I wrote and stared in a stage play that focuses on cultural evolution, KwaThandabantu. It is a direct representation of village life today, a story that has always been close to my heart. KwaThandabantu challenges patriarchy, agesim, interracial relations, and homosexuals or queer people finding their place in the black community in South Africa today.

Before writing the play I, along with the rest of my class mates, visited a Pan African Arts Centre and Heritage Site called Wushwini in Inanda, KwaZulu-Natal. During our visit, I saw a group of young school girls, on an excursion just like us, standing on a wall inside a kraal like area that operated as an open theatre.

At first, the sight had me questioning why the girls would even step foot in such a sacred place, but then I remembered I wasn’t home and this was not an actual kraal. I also realised that my concerns were changing from “why are those in there” to “why the hell can’t those girls be in there”.

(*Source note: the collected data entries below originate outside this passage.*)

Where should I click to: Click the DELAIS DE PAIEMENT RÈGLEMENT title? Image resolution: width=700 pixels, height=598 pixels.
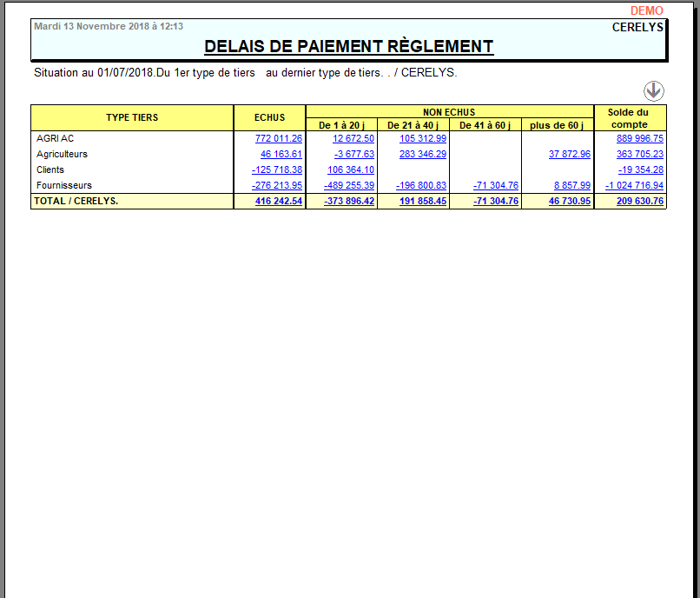pos(348,47)
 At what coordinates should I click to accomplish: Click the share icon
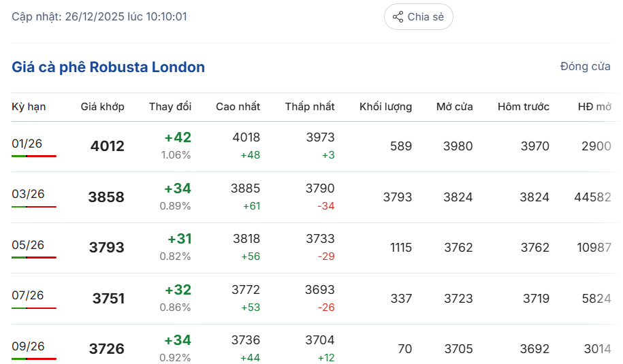[x=398, y=17]
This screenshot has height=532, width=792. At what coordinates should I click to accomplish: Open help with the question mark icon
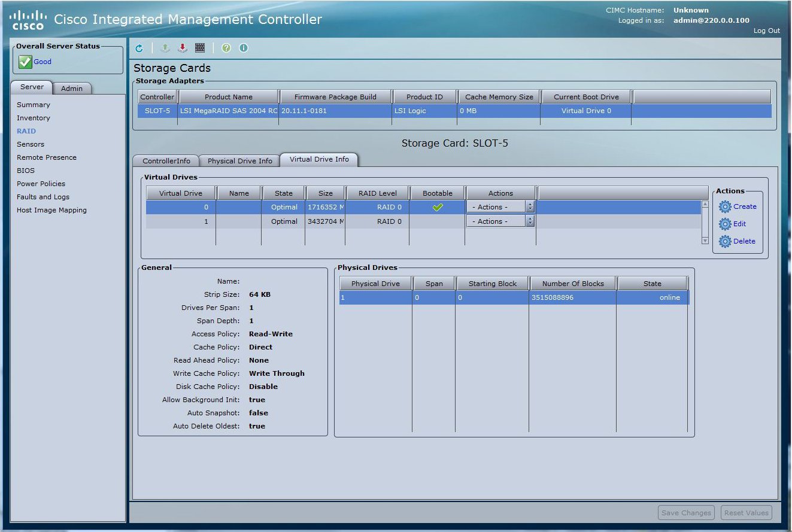226,48
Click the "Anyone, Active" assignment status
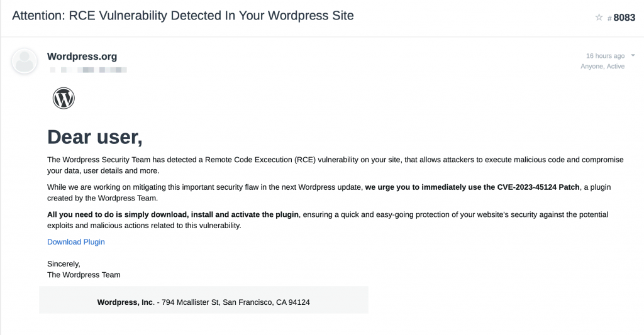644x335 pixels. tap(602, 66)
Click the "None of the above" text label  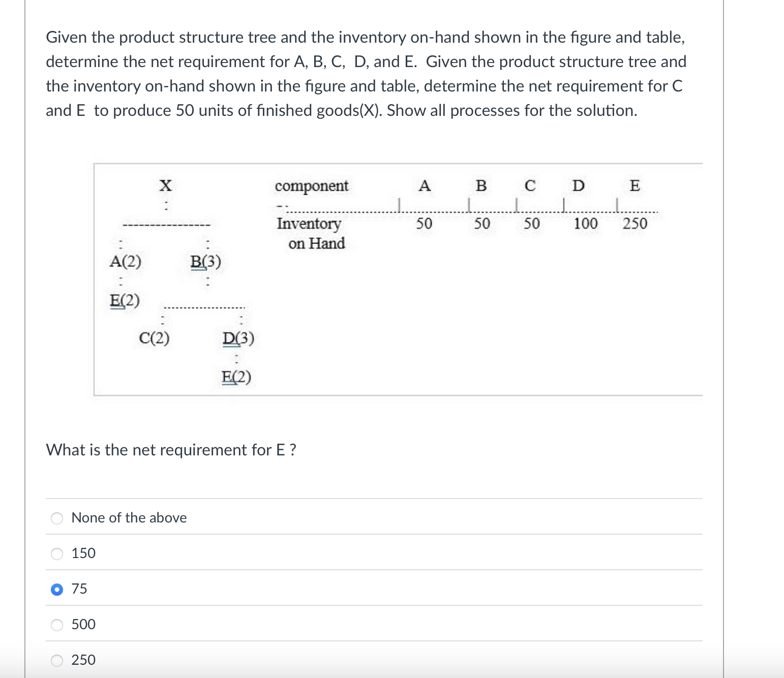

I knew all this thinking had to change, and that is why I wrote KwaThandabantu, which follows the story of a young half Indian and half Zulu chief, who also happens to be a woman, as she chairs her first community meeting in her village. Her arrival is met with both opposition and warmth amongst the community representatives and some family members. This leaves the community at loggerheads with each other about what they really want for their own home.

Looking back at the collection of photographs that I have taken, I think I have always wanted to be a voice for the forgotten ones, embracing the forgotten culture and language while still acknowledging it’s flaws.

WRITTEN BY LITHALELANGA VENA COURTESY OF AESTHETIKSELEKTOR THE YEAR BOOK CLASS OF 2021 PHOTOGRAPHS BY LITHALELANGA I worked on seven different student films this year, as a performer, a producer, and a cinematographer, but this play stood out the most for me, followed by a short film titled ‘Death Do Us Part’ – a William Shakespear’s Sonnet 130 reference, in which I played the character of a loving and devoted Asanda. 2021, was unkind, then kind, and then unkind again. It started with grief and ended with grief again, taking away my sister and my uncle whom I loved dearly, but I came out a friend, a daughter, a student, and a performer.